CXL 1.0 - 2.0

Coherence

  • There is one home agent in a coherence domain
  • The home agent knows which peer cache has a cache line
  • Any device that needs access to a cacheline, sends the message to the home agent, the home agent then asks the cache responsible for the cacheline for data.
  • Snoop: Messages sent from the home agent to a peer cache for changing a particular cache’s state

Bias (CXL.cache)

[CXL 1.0, 1.1, 2.0, and 3.0]

Bias in CXL decides who handles “resolves” coherence among the device and the host. Resolving coherence here means who will send invalidate requests or data requests on behalf of everyone in a coherence domain.

Need for Bias

Bias is needed for efficient acccess to device’s own memory from the device. In CXL.cache mode, the device does not have its own memory, but has a cache that it can use to cache the host memory. In this case, coherence for all cache misses are resolved by the host. This is the simplest solution to the coherence problem: always ask a single central entity to find you the cacheline you need.

However, if the device also has its own memory and needs to efficiently access it without talking to the host on every cache miss or eviction, CXL supports the ability for the device to gain exclusive access to pages of host memory and access them without reaching out to the host. This is where device bias and host bias comes into the picture.
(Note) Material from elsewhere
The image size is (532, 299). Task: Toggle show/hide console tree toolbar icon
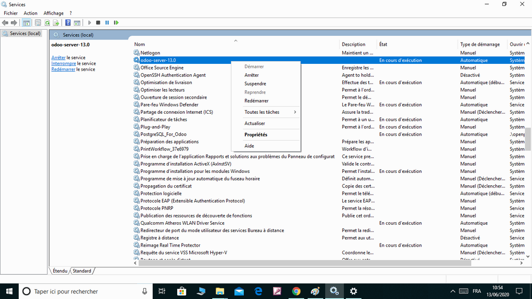(x=26, y=23)
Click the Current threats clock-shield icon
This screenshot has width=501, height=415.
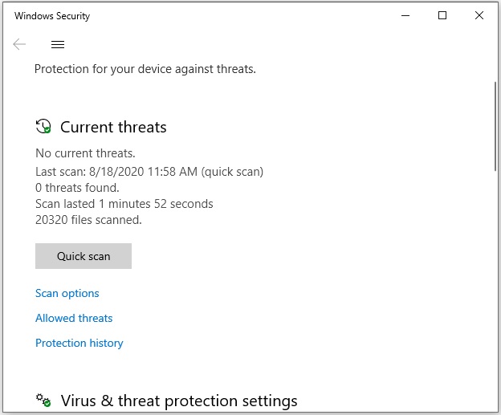tap(43, 126)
If a device is Type 1 (CXL.io + CXL.cache), it does not need support for bias.

Working

CXL devices can operate in either device bias or host bias. When a page is in device bias, the host has to send CXL requests to the device to access it, but the device can access it without talking to the host first.

Device bias is optimal when device needs to access its memory without extra coherence overhead, and same applies to host bias.

Bias is can be set to either device or host bias by the software or the hardware. By default, the memory is in host bias mode. Bias is set at a granularity of 4 KiB1 and is tracked using the bias table on the device.

The bias table needs to have one entry per page of the device memory exposed to the host (HDM-memory). This results in bias table size scaling with HDM-memory; for a smaller table size, CXL 3.0 enables snoop filters and back invalidation.

Multi Host Coherence

[CXL 3.0]

When a single fabric-attached-memory is accessible by multiple hosts in a cache coherent way, the device resolves coherence. In case a cache line requested by a host is cached by another host, the device sends a back-invalidation to the current owner host. Despite who owns the cacheline, the request is always sent to the device which then requests the owner.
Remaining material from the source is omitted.